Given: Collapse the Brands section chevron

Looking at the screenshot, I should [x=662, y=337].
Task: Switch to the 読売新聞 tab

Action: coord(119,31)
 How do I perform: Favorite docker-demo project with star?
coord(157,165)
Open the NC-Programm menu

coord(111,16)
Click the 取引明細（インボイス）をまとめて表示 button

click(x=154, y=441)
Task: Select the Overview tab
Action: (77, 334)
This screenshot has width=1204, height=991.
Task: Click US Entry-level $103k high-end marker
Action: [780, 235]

Task to carry out:
The data above must be restated word for word.

Task response:
Given: Collapse the Brands section chevron

Looking at the screenshot, I should [x=662, y=337].
Task: Switch to the 読売新聞 tab

Action: coord(119,31)
 How do I perform: Favorite docker-demo project with star?
coord(157,165)
Open the NC-Programm menu

coord(111,16)
Click the 取引明細（インボイス）をまとめて表示 button

click(x=154, y=441)
Task: Select the Overview tab
Action: (77, 334)
This screenshot has width=1204, height=991.
Task: Click US Entry-level $103k high-end marker
Action: [780, 235]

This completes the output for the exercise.